The IOTL Operation Ironclad was a sensible precaution. As it turned out it was unnecessary, but one could not foresee that at the time. The limited resources that were applied did take a long time to subdue the French but they had seized control of the key areas within days of landing and swapped out the units needed for front line work for units not so intended during the follow up fighting to clear the, extremely large, island. Madagascar is a big, big place.
 
Madagascar - 4th largest island in the world (277k square miles) after Greenland (836k sq m), New Guinea (317k sq m) and Borneo (289k sq m). To put that in context, nearly 3 times the size of Great Britain (Scotland, England & Wales Combined).

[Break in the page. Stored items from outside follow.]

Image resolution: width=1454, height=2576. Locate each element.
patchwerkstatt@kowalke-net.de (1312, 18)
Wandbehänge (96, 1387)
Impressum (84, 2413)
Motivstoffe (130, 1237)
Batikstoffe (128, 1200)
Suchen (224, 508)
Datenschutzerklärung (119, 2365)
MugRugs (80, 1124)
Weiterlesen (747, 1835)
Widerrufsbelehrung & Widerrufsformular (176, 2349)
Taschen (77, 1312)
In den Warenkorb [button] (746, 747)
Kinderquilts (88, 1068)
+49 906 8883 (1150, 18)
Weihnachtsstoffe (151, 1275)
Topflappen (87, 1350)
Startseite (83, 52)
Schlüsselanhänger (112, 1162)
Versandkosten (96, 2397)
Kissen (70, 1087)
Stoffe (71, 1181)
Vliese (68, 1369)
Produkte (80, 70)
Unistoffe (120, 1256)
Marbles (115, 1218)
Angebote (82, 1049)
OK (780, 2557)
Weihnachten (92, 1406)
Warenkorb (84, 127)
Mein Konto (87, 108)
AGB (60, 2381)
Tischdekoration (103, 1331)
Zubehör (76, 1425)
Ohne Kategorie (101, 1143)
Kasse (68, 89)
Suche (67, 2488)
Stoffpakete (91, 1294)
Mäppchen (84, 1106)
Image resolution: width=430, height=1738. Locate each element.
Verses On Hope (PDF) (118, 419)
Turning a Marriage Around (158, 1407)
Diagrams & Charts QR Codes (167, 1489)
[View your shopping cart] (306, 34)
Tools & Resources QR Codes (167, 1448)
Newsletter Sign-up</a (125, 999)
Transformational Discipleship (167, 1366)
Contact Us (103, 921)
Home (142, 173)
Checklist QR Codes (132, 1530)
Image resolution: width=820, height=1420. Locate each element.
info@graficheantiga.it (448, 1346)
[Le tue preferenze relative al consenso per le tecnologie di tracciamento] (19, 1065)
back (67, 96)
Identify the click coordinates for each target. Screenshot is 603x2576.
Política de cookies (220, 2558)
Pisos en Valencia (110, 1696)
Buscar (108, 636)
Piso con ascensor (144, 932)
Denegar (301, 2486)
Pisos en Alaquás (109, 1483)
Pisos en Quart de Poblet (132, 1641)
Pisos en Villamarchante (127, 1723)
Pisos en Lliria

In reality it seems like a sensible insurance policy to me. And one which incurred relatively few casualties - c600 killed & wounded between May & Nov 1942.
 
As of 25 April the UK JIC considered a Japanese occupation of Madagascar unlikely. However there was concern that the Vichy French might provide refuelling facilities for the IJN thus greatly extending their zone of operations. If the IJN acquired such a service presumably the KM would seek the same providing a stop-off point between Europe and Penang. Given that a lot of the forces quickly moved on from Madagascar to the Far East it did not absorb as much effort as it might appear. It was a stopping off point and cheaply removed an uncertain risk. Had the invasion force returned to Europe then the decision would have been more marginal.
 
The 25th April 1942 was also the day the first assault convoy sailed from Durban - Convoy Y consisting of the slower MT ships, LST, LSG, and tanker, with cruiser Devonshire, a couple of destroyers and the corvettes & minesweepers allocated to the Operation.

On 28th April assault convoy Z left Durban. It consisted of the faster LSI/personnel ships with an escort of Ramillies, cruiser Hermione and destroyers. Illustrious and more destroyers joined it the next day. Indomitable, Paladin & Panther left the Seychelles on 29th April joining the convoy on 3rd May.

Between 30th April & 2nd May, units of the Eastern Fleet left the Seychelles to take up a covering position 130-220 miles east of Madagascar. It consisted of Warspite, Resolution, Formidable, Caledon, Dragon, Emerald, Enterprise, Newcastle and 7 destroyers.

So by the time that intelligence came through, the operation was developing a momentum of its own, even though the final "go" order did not come through until 2nd May.